Thermodynamic formalism for transport coefficients with an application to the shear modulus and shear viscosity

TL;DR

This paper applies thermodynamic formalism to compute shear modulus and viscosity in particle systems, demonstrating fluctuation-based methods align with direct simulations and highlighting the influence of coupling strength on fluctuations.

Contribution

It introduces a fluctuation-based approach for calculating transport coefficients using thermodynamic formalism and validates it through Brownian dynamics simulations.

Findings

Fluctuations depend on coupling strength to the strain reservoir.

Fluctuation-based calculations agree with direct simulation results.

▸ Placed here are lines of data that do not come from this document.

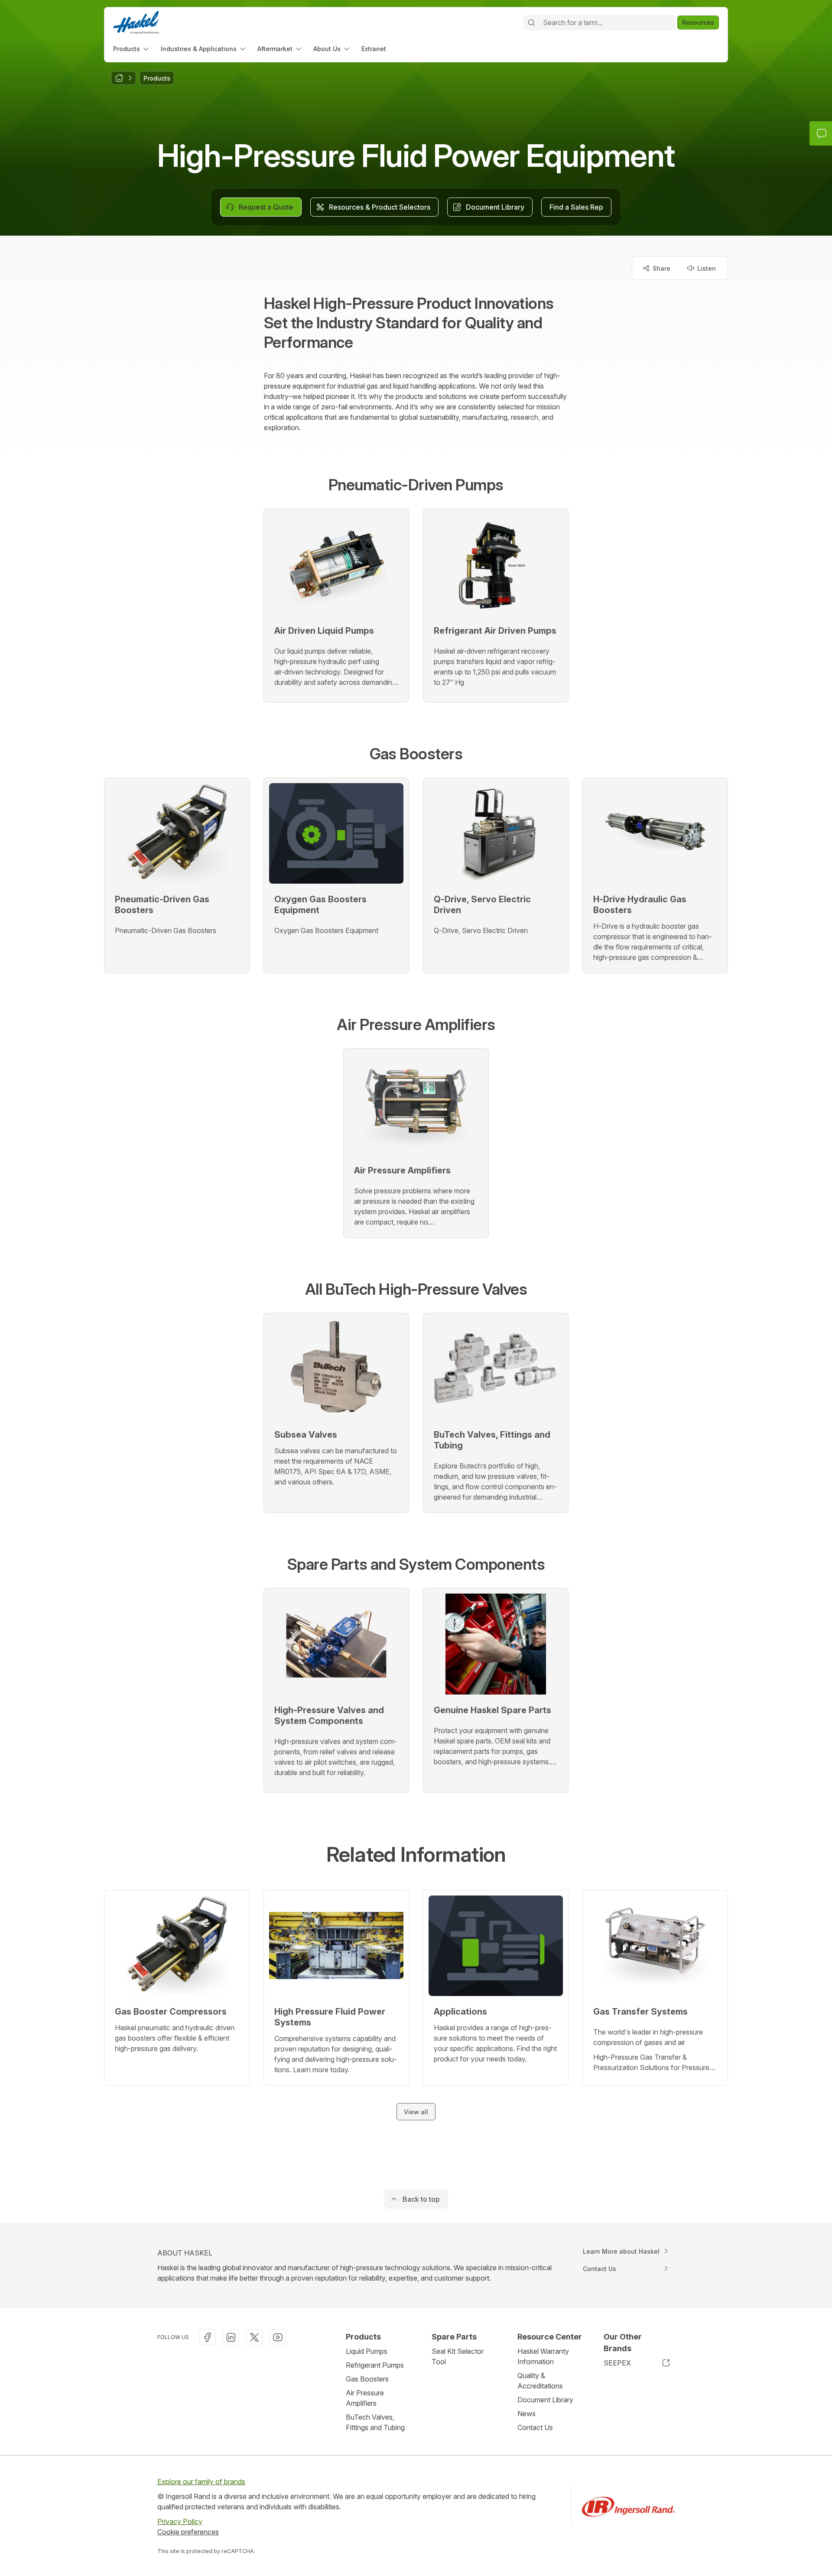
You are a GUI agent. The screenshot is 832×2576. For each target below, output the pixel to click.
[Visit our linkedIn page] (231, 2337)
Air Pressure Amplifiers (365, 2398)
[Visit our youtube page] (278, 2337)
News (526, 2413)
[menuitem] (131, 48)
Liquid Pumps (366, 2351)
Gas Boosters (367, 2379)
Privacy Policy (179, 2521)
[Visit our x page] (254, 2337)
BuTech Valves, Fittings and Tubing (375, 2422)
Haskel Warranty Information (543, 2356)
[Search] (531, 22)
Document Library (545, 2399)
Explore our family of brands (201, 2481)
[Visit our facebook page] (207, 2337)
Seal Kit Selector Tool (458, 2356)
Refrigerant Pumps (375, 2365)
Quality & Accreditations (540, 2380)
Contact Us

The approach is viable for numerical transport coefficient estimation.

Abstract

We discuss Onsager's thermodynamic formalism for transport coefficients and apply it to the calculation of the shear modulus and shear viscosity of a monodisperse system of repulsive particles. We focus on the concept of extensive "distance" and intensive "field" conjugated via a Fenchel-Legendre transform involving a thermodynamic(-like) potential, which allows to switch ensembles. Employing Brownian dynamics, we calculate both the shear modulus and the shear viscosity from strain fluctuations and show that they agree with direct calculations from strained and non-equilibrium simulations, respectively. We find a dependence of the fluctuations on the coupling strength to the strain reservoir, which can be traced back to the discrete-time integration. These results demonstrate the viability of exploiting fluctuations of extensive quantities for the numerical calculation of transport coefficients.